Your instructions
The listing below is the input. Say how many of its lines contain "Expand", giving the number alone.
── Records supplied
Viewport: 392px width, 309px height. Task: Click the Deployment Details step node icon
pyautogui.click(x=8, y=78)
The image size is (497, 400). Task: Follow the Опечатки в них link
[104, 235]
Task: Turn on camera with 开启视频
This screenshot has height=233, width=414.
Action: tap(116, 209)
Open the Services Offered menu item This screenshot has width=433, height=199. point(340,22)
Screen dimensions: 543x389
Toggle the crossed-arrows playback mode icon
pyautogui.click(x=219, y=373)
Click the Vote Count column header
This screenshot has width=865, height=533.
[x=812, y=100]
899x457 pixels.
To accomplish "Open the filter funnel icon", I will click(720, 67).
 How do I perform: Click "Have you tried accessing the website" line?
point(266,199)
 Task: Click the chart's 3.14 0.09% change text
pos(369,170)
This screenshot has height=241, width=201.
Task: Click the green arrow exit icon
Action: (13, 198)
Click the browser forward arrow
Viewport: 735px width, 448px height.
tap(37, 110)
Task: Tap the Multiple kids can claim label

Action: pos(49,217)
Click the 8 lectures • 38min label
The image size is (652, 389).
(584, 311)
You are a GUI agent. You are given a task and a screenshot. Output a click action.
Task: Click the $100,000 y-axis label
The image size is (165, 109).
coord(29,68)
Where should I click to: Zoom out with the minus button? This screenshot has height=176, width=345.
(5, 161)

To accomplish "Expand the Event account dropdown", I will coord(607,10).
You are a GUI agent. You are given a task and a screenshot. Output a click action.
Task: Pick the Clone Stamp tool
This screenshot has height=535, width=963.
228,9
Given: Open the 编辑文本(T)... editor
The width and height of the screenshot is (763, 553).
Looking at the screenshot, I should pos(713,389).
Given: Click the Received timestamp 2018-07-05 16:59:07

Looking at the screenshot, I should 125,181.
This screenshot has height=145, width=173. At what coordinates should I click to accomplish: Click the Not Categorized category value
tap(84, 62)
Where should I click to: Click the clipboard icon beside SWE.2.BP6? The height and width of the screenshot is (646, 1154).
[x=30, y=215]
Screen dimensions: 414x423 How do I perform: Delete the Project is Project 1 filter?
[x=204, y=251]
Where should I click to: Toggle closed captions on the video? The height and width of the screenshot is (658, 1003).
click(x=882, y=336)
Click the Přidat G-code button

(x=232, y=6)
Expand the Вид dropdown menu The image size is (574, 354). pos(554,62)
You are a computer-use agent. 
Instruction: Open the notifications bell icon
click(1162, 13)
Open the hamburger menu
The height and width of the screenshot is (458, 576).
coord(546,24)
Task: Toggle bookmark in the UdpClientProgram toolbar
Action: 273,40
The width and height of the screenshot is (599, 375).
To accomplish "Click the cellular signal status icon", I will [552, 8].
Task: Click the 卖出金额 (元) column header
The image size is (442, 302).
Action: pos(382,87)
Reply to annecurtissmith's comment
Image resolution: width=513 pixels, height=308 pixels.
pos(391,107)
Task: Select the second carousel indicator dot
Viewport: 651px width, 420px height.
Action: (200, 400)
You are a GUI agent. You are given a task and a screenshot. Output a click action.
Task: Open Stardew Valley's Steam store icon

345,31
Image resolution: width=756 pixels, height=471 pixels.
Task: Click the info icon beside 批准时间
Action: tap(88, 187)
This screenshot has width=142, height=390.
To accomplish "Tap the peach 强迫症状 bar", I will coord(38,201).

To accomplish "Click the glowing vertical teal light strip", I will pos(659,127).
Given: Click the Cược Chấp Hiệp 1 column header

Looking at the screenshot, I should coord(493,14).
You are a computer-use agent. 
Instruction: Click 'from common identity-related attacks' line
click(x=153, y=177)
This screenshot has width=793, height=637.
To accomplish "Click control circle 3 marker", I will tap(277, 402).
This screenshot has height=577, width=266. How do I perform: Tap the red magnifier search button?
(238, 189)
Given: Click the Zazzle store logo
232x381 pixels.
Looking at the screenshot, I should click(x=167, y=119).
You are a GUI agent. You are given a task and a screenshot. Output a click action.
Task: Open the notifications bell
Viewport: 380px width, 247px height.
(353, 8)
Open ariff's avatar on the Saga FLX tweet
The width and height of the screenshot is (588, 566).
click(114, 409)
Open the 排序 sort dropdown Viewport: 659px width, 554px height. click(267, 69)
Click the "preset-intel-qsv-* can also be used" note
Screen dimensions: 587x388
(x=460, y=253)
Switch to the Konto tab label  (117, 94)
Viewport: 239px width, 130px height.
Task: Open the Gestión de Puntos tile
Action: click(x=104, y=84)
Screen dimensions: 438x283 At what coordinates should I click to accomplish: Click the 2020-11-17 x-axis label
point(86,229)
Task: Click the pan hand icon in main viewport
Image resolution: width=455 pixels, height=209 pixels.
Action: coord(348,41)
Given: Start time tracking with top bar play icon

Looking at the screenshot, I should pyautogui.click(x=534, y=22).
────
Solution
2